> _Exercise goal_
Identify each line in the material below that contains the word "Click" and copy those lines out in full.
* begin Provided material *
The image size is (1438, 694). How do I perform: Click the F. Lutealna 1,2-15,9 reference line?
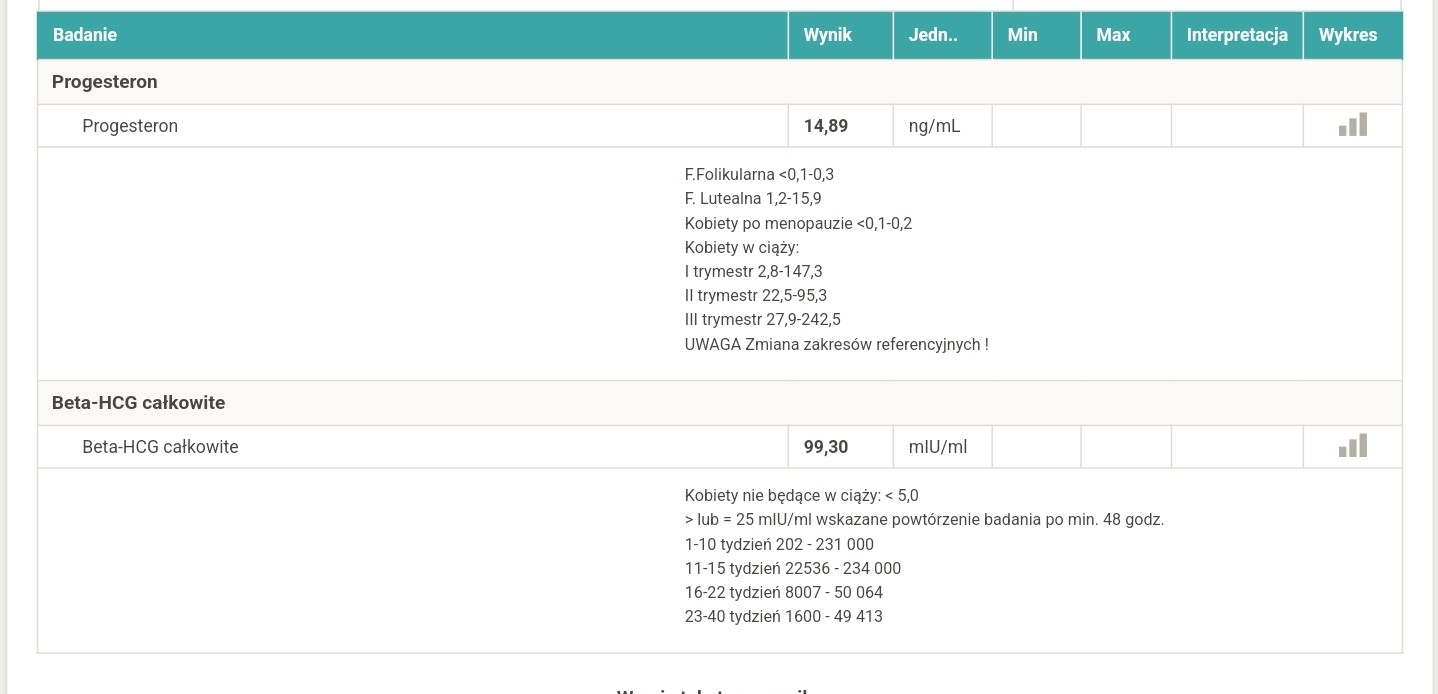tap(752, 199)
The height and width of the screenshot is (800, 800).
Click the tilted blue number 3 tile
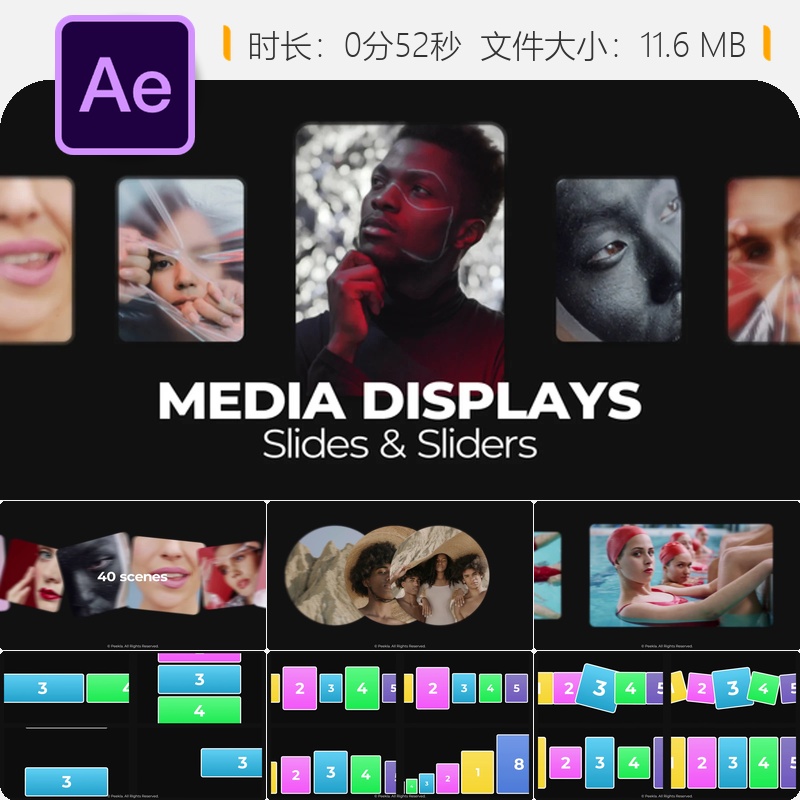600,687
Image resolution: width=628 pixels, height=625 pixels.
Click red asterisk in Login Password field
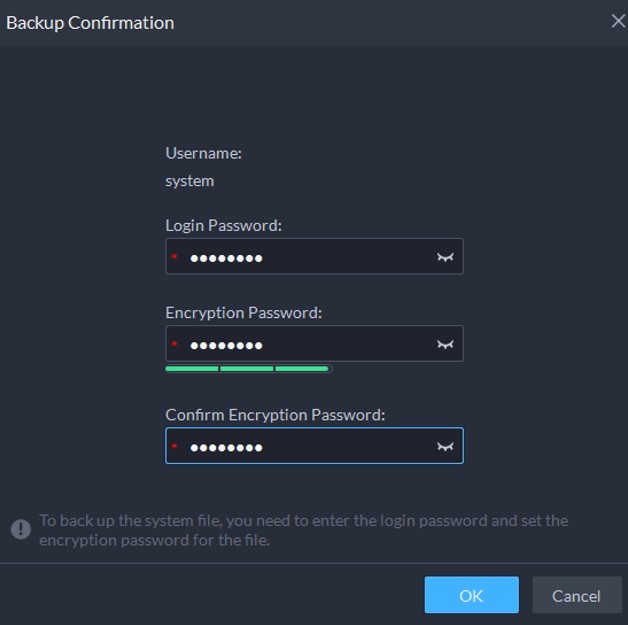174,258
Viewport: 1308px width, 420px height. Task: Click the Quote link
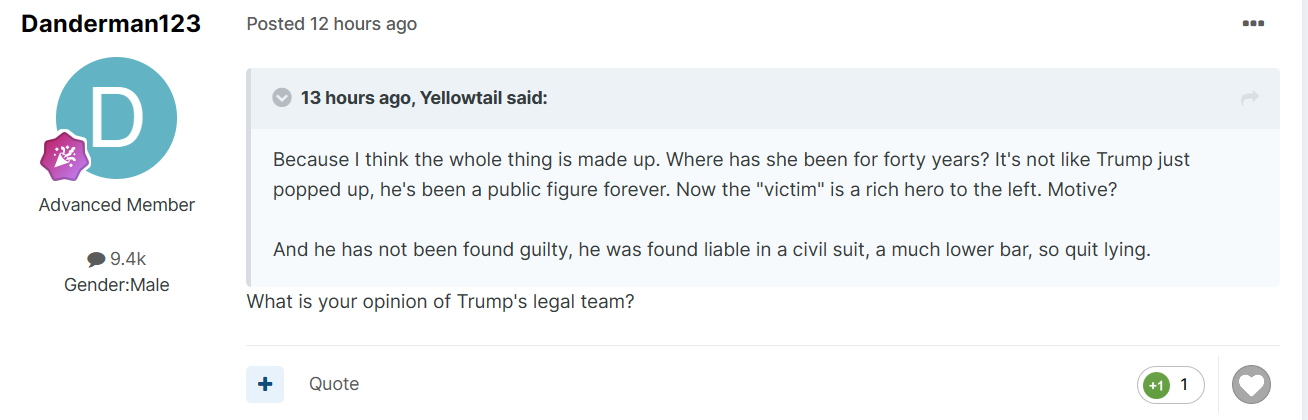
* end Provided material *
> _Exercise result_
The image size is (1438, 694). How do I perform: Click the F. Lutealna 1,2-15,9 reference line?
Click the tilted blue number 3 tile
Click red asterisk in Login Password field
Viewport: 1308px width, 420px height. Task: Click the Quote link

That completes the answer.